• What is needed:
Each record should be given back exactly, with none missing.

• Source records:
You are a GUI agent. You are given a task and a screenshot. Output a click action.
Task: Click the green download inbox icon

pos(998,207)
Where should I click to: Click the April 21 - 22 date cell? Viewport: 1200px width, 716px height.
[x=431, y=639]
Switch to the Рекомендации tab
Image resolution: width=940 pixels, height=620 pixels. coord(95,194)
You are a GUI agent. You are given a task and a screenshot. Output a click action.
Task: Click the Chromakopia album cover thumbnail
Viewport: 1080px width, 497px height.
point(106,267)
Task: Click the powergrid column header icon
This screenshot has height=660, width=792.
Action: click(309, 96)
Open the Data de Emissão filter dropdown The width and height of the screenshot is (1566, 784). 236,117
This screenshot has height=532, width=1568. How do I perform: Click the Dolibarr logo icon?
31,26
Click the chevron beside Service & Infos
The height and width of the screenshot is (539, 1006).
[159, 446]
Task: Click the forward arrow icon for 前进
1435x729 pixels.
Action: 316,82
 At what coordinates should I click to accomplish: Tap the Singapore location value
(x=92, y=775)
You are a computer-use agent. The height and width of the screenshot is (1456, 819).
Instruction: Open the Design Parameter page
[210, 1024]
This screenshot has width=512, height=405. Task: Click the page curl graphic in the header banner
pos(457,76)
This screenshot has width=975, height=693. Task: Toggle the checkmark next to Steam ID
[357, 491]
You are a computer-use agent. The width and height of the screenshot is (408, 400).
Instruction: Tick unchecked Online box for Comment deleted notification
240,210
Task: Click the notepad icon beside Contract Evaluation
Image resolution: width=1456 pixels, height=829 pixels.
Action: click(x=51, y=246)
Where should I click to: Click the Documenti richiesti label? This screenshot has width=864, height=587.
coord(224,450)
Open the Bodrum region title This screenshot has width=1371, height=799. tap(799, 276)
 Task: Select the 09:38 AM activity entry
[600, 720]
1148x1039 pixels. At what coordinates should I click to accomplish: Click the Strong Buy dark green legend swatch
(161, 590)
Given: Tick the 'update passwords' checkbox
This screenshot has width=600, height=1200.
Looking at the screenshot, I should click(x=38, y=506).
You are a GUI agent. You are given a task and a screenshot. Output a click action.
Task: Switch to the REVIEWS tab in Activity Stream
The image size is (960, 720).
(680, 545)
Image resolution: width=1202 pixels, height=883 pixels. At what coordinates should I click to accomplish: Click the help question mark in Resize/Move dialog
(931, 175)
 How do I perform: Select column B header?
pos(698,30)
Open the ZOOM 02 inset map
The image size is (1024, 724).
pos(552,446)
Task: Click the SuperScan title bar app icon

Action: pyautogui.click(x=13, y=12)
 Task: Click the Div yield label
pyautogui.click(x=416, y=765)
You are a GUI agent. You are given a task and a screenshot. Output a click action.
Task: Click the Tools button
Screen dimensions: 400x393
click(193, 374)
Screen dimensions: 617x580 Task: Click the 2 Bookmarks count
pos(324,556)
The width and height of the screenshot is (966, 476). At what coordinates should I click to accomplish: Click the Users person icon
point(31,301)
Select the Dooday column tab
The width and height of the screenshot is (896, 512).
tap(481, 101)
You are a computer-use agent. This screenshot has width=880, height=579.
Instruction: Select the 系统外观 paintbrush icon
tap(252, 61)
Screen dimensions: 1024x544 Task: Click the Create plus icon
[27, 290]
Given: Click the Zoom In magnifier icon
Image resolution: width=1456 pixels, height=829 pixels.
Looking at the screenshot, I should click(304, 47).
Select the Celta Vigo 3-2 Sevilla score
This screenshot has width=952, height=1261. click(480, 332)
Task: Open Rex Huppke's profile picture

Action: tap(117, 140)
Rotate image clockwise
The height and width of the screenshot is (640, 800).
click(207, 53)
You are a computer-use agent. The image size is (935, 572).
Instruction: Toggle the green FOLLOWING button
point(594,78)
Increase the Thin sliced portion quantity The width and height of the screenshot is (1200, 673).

• Solution to the problem:
You are a GUI agent. You are given a task and a screenshot. Output a click action.
Task: Click the green download inbox icon

pos(998,207)
Where should I click to: Click the April 21 - 22 date cell? Viewport: 1200px width, 716px height.
[x=431, y=639]
Switch to the Рекомендации tab
Image resolution: width=940 pixels, height=620 pixels. coord(95,194)
You are a GUI agent. You are given a task and a screenshot. Output a click action.
Task: Click the Chromakopia album cover thumbnail
Viewport: 1080px width, 497px height.
point(106,267)
Task: Click the powergrid column header icon
This screenshot has height=660, width=792.
Action: click(309, 96)
Open the Data de Emissão filter dropdown The width and height of the screenshot is (1566, 784). 236,117
This screenshot has height=532, width=1568. How do I perform: Click the Dolibarr logo icon?
31,26
Click the chevron beside Service & Infos
The height and width of the screenshot is (539, 1006).
[159, 446]
Task: Click the forward arrow icon for 前进
1435x729 pixels.
Action: 316,82
 At what coordinates should I click to accomplish: Tap the Singapore location value
(x=92, y=775)
You are a computer-use agent. The height and width of the screenshot is (1456, 819).
Instruction: Open the Design Parameter page
[210, 1024]
This screenshot has width=512, height=405. Task: Click the page curl graphic in the header banner
pos(457,76)
This screenshot has width=975, height=693. Task: Toggle the checkmark next to Steam ID
[357, 491]
You are a computer-use agent. The width and height of the screenshot is (408, 400).
Instruction: Tick unchecked Online box for Comment deleted notification
240,210
Task: Click the notepad icon beside Contract Evaluation
Image resolution: width=1456 pixels, height=829 pixels.
Action: click(x=51, y=246)
Where should I click to: Click the Documenti richiesti label? This screenshot has width=864, height=587.
coord(224,450)
Open the Bodrum region title This screenshot has width=1371, height=799. tap(799, 276)
 Task: Select the 09:38 AM activity entry
[600, 720]
1148x1039 pixels. At what coordinates should I click to accomplish: Click the Strong Buy dark green legend swatch
(161, 590)
Given: Tick the 'update passwords' checkbox
This screenshot has width=600, height=1200.
Looking at the screenshot, I should click(x=38, y=506).
You are a GUI agent. You are given a task and a screenshot. Output a click action.
Task: Switch to the REVIEWS tab in Activity Stream
The image size is (960, 720).
(680, 545)
Image resolution: width=1202 pixels, height=883 pixels. At what coordinates should I click to accomplish: Click the help question mark in Resize/Move dialog
(931, 175)
 How do I perform: Select column B header?
pos(698,30)
Open the ZOOM 02 inset map
The image size is (1024, 724).
pos(552,446)
Task: Click the SuperScan title bar app icon

Action: pyautogui.click(x=13, y=12)
 Task: Click the Div yield label
pyautogui.click(x=416, y=765)
You are a GUI agent. You are given a task and a screenshot. Output a click action.
Task: Click the Tools button
Screen dimensions: 400x393
click(193, 374)
Screen dimensions: 617x580 Task: Click the 2 Bookmarks count
pos(324,556)
The width and height of the screenshot is (966, 476). At what coordinates should I click to accomplish: Click the Users person icon
point(31,301)
Select the Dooday column tab
The width and height of the screenshot is (896, 512).
tap(481, 101)
You are a computer-use agent. This screenshot has width=880, height=579.
Instruction: Select the 系统外观 paintbrush icon
tap(252, 61)
Screen dimensions: 1024x544 Task: Click the Create plus icon
[27, 290]
Given: Click the Zoom In magnifier icon
Image resolution: width=1456 pixels, height=829 pixels.
Looking at the screenshot, I should click(304, 47).
Select the Celta Vigo 3-2 Sevilla score
This screenshot has width=952, height=1261. click(480, 332)
Task: Open Rex Huppke's profile picture

Action: tap(117, 140)
Rotate image clockwise
The height and width of the screenshot is (640, 800).
click(207, 53)
You are a computer-use agent. The image size is (935, 572).
Instruction: Toggle the green FOLLOWING button
point(594,78)
Increase the Thin sliced portion quantity The width and height of the screenshot is (1200, 673).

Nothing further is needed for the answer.